To that end I thought I would try an experiment and give up the products of the film industry for 100 days and use the spare time to study the classics and work in the garden. Maybe I’ll finally get around to making some of my own how-to videos and podcasts and distribute them on that big bad internet  the film industry is so afraid of.

Is anyone else up for joining me in forgoing Hollywood’s products for 100 days? Are you already on a media diet? Are you producing a new blog or podcast? Tell me your story in the comments:

Leave a comment


  1. This would not be difficult for me to do. My television watching already consists mostly of public stations, and I listen to independent podcasts and read for the rest of my media consumption. It will be interesting to see how difficult it is to avoid the rest. I think the hardest thing is going to be drawing the line between what is “Hollywood” and what is not.

  2. Actually, we’re supposedly in the middle of “Black March”, Anonymous’ month-long boycott of all media companies. I’m not sure if it’s really taken off enough to have an effect.

    I’ve been on a media diet for some time, simply because most of what Hollywood produces is predictable and boring. Murder, mayhem, violence, lawyers, cops and gruesome autopsy shows. For variety, “reality” shows that are anything but. I haven’t gotten rid of my TV but I’m now down to the most basic cable package and thinking about dumping that.

    There are decent shows on TV, but they’re few and far between and hard to find on a consistent basis amid the dreck. When I was a kid, TV shows came on reliably every week, same time, same day, same channel. Now they move them so much (trying to find an audience) I give up in frustration.

    The last movie I saw in a theater was the 3rd Indiana Jones installment. Expensive tickets, sticky floors, overpriced popcorn with “golden flavoring” (whatever the heck that is) in a warehouse style theater in a mall. Ugh.

    My media diet isn’t 100% but they sure don’t make much off me.

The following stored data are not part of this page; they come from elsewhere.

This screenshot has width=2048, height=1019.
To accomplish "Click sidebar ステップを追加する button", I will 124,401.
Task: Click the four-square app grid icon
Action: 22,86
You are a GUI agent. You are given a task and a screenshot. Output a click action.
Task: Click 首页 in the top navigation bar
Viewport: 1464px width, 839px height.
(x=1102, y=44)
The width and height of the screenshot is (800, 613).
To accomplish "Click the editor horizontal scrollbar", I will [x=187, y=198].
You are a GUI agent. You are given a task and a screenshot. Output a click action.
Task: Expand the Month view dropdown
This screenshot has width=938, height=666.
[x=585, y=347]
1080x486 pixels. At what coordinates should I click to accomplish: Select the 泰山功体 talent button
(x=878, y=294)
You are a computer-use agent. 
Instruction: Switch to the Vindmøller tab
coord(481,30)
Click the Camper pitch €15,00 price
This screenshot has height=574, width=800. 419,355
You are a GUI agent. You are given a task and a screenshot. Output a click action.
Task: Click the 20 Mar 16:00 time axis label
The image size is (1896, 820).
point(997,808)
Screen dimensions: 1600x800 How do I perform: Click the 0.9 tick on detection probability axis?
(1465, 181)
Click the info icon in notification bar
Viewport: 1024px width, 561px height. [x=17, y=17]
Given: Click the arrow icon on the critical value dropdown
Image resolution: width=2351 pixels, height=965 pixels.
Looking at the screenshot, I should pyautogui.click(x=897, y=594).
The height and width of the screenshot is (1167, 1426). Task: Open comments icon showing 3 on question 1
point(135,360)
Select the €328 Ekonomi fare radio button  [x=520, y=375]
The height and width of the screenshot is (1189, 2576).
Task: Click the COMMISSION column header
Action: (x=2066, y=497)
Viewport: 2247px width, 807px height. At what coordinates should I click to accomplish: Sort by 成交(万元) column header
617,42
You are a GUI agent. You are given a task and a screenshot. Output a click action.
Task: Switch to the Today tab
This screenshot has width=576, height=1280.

I guess you could call me indifferent to Hollywood’s drivel.

  3. I find myself feeling more disconnected from mainstream media (Hollywood) productions over the last few years. Most of my movie consumption has been documentaries and Indie flicks, not out of some high-brow snottiness, but a relevance to my life. I’d much rather watch “The Revenge of the Electric Car” or “Dive” (about dumpster diving) than “Project X” or “John Carter”. I distinctly recall the first time I saw the trailers for these Hollywood productions(Project X and John Carter) and being unable to figure out if they were genuine or a joke. You can label me as already on a loose media diet and willing to join you for a stricter media fast.

  4. That sounds like a fantastic idea, I see media all over it is kinda creepy that people now have monitors they can walk around with, so now even when your walking you can still be watching what the media wants you to see. Modern media has thousands of ways to waste time without learning or accomplishing anything, I heard some one say that the more tech we have the lower our productivity gets, and I’m sure we have reached the point of diminishing returns with our media tech. I’m glad they can’t beam signals into our heads…. yet.

  5. Seven months ago, I discontinued our cable subscription. My husband & I were not sure we were ready for it, but we knew we could always sign up again. In our rural area, we can’t get any tv signal without a converter box (we still have an old tube tv) and a very strong antennae. It took about a week to get used to it and change our nightly habit of zoning out in front of the tv. We started reading, talking more, started having regular game-night (cards & board games) at a neighbors, picked up new hobbies, cooked at home even more and spent more time exercising together. We are a better couple and have a stronger marriage because of not having a tv. We can’t imagine ever going back to watching tv. We don’t miss it one bit!

  6. They can edit out the lane in post. What makes it even easier is that it’s a bright green. Hollywood will get over it, bunch of crybabies. ;P

  7. I am joining in with your boycott but I am also going to boycott major label music as well. I am a musician so this is a lot like Lent for me! Oh well, I’ll just make up my own entertainment. The garden, which I quadrupled this year by tearing out my entire front yard and about a third of my back yard, will be enough extra amusement.

    I do not watch any TV except when my boyfriend comes over. I hate TV.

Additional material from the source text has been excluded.